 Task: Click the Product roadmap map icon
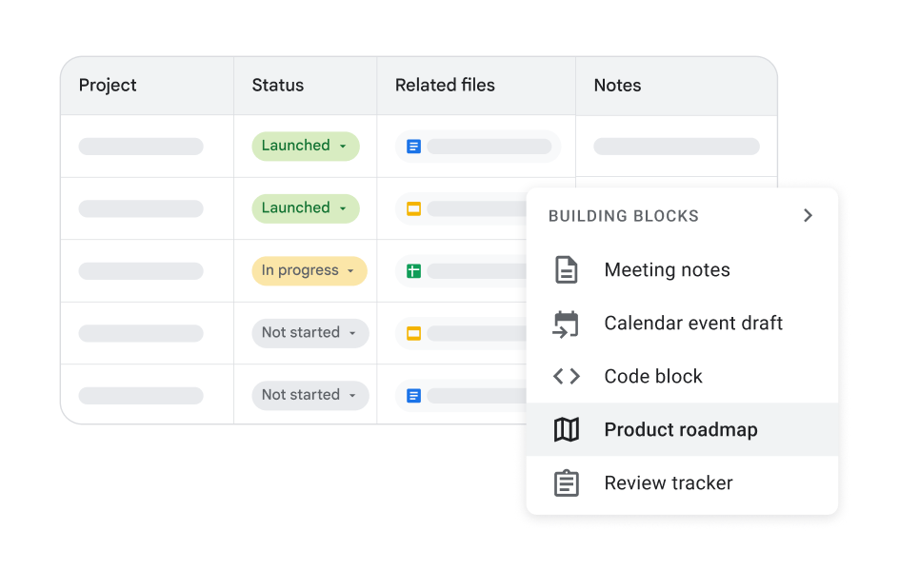click(567, 430)
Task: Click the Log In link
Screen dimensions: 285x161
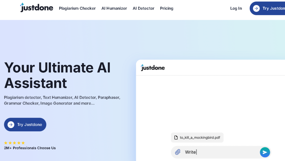Action: [x=236, y=8]
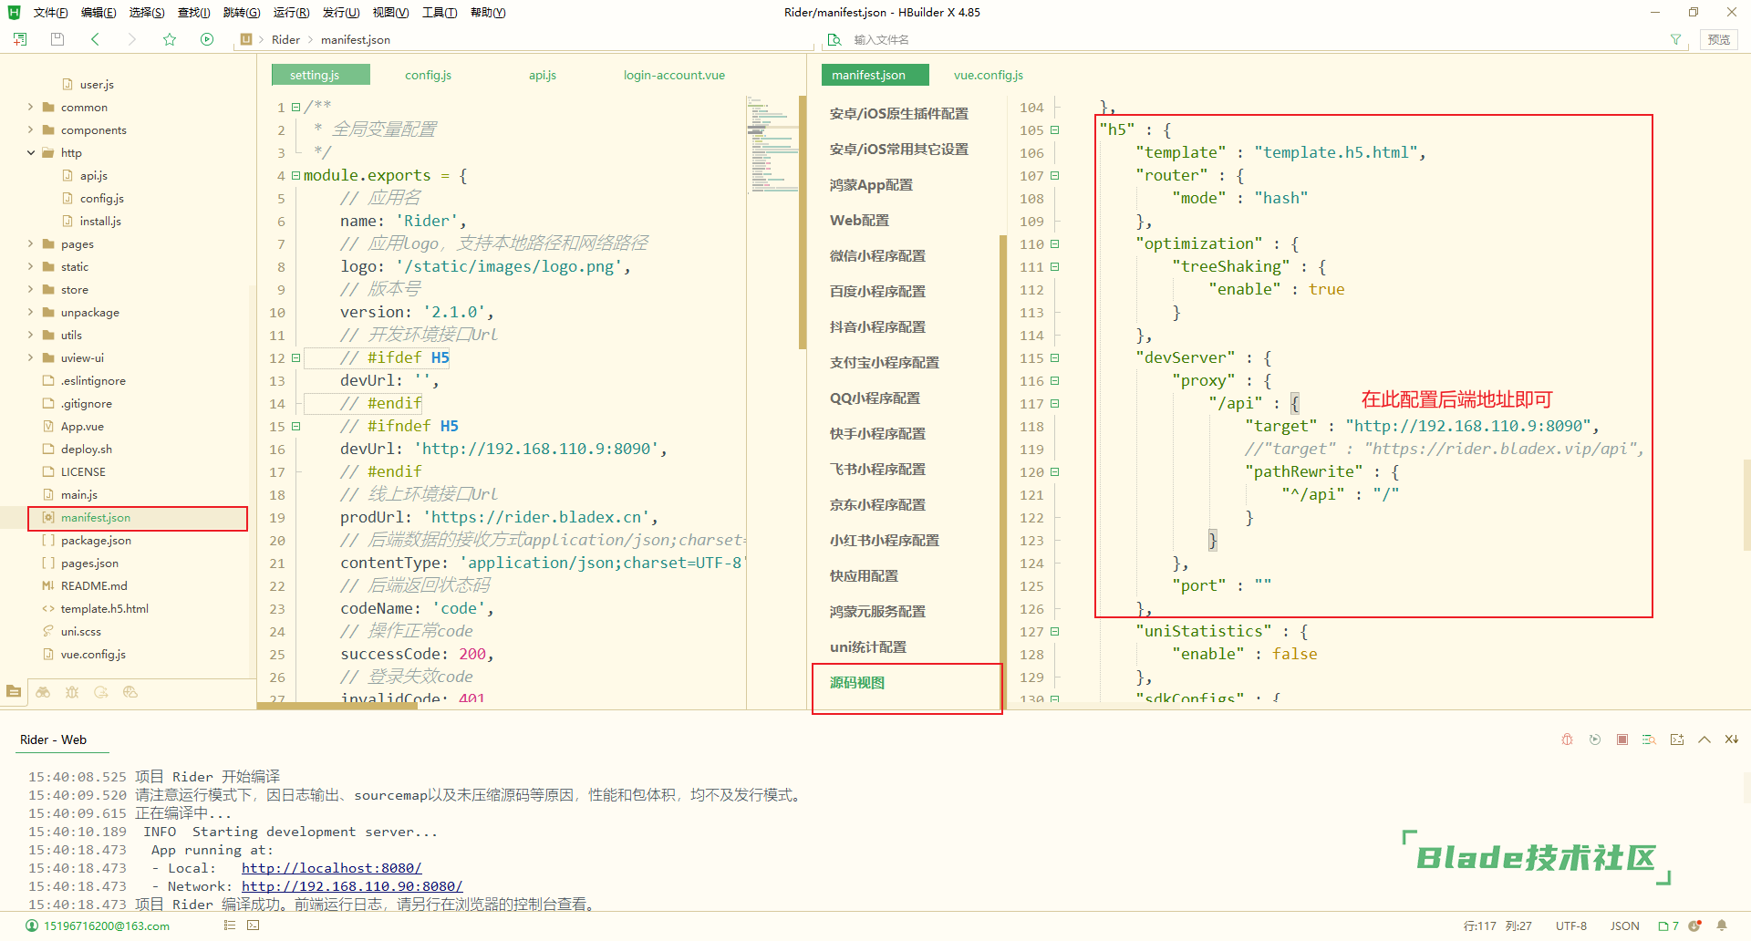Select 源码视图 in manifest sidebar
1751x941 pixels.
(x=857, y=683)
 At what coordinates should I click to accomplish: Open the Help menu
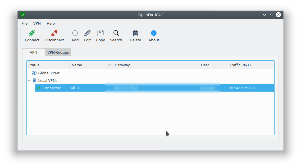(51, 24)
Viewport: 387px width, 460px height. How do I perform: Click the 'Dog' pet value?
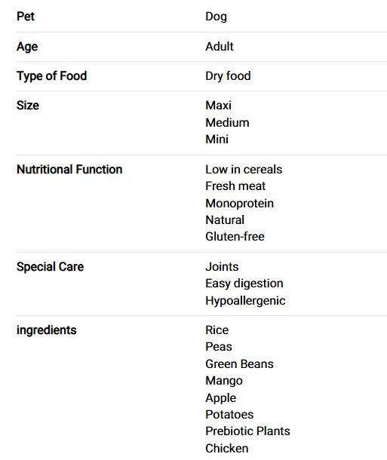coord(216,17)
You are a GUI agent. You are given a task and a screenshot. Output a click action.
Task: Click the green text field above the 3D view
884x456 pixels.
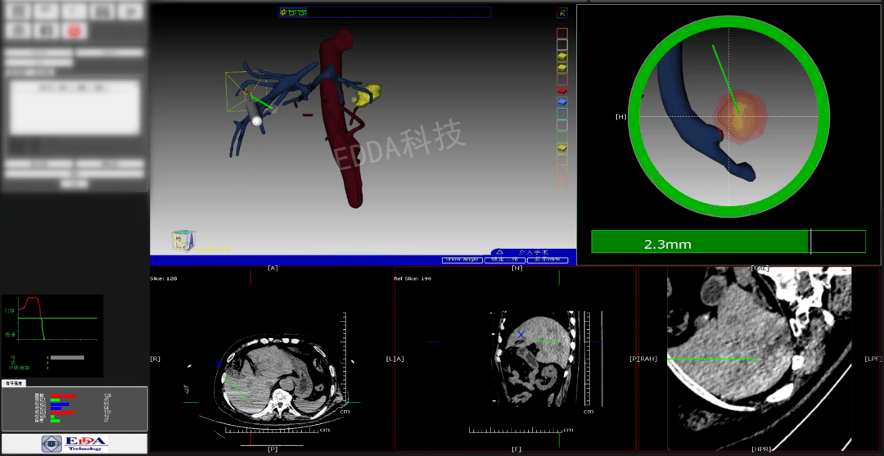pyautogui.click(x=385, y=11)
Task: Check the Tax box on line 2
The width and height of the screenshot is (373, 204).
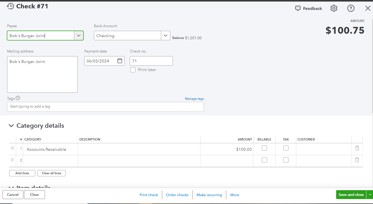Action: 286,160
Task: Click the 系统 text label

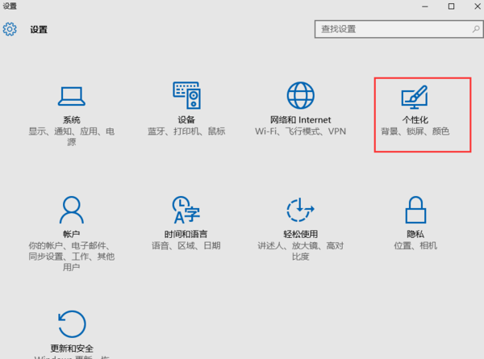Action: point(72,119)
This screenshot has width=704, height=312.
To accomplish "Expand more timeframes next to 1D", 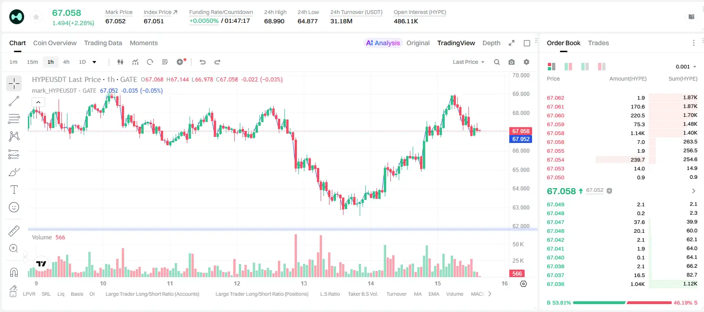I will tap(94, 62).
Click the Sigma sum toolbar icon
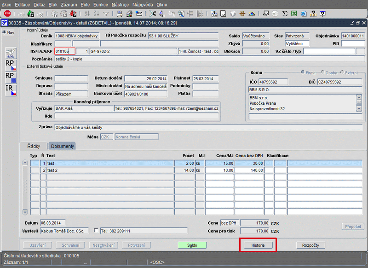368x268 pixels. coord(285,13)
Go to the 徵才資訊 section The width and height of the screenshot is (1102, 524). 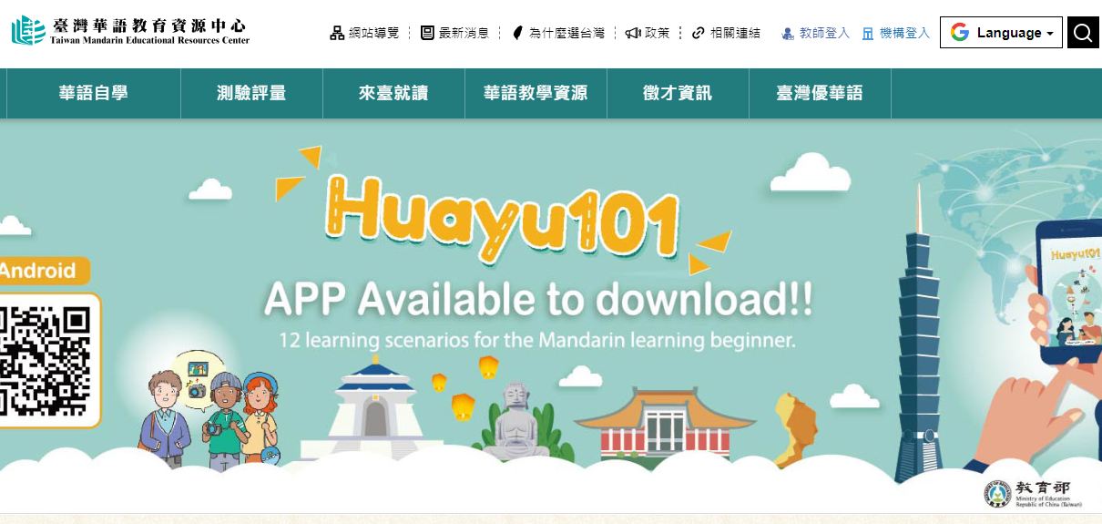678,93
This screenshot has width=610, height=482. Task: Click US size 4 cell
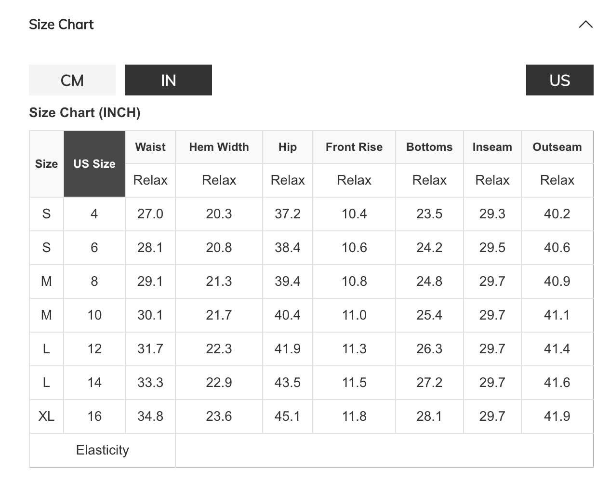pos(94,214)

## What is required
Lay out everything from the line containing "This screenshot has width=610, height=482." down to the end of the records as a two-column CSV with the headers instruction and response. Give one row per record, with its text and its answer each in a single quoted field, line breaks turned into spaces, and the pictures left out.

## Task result
instruction,response
"This screenshot has width=610, height=482. Task: Click US size 4 cell","pos(94,214)"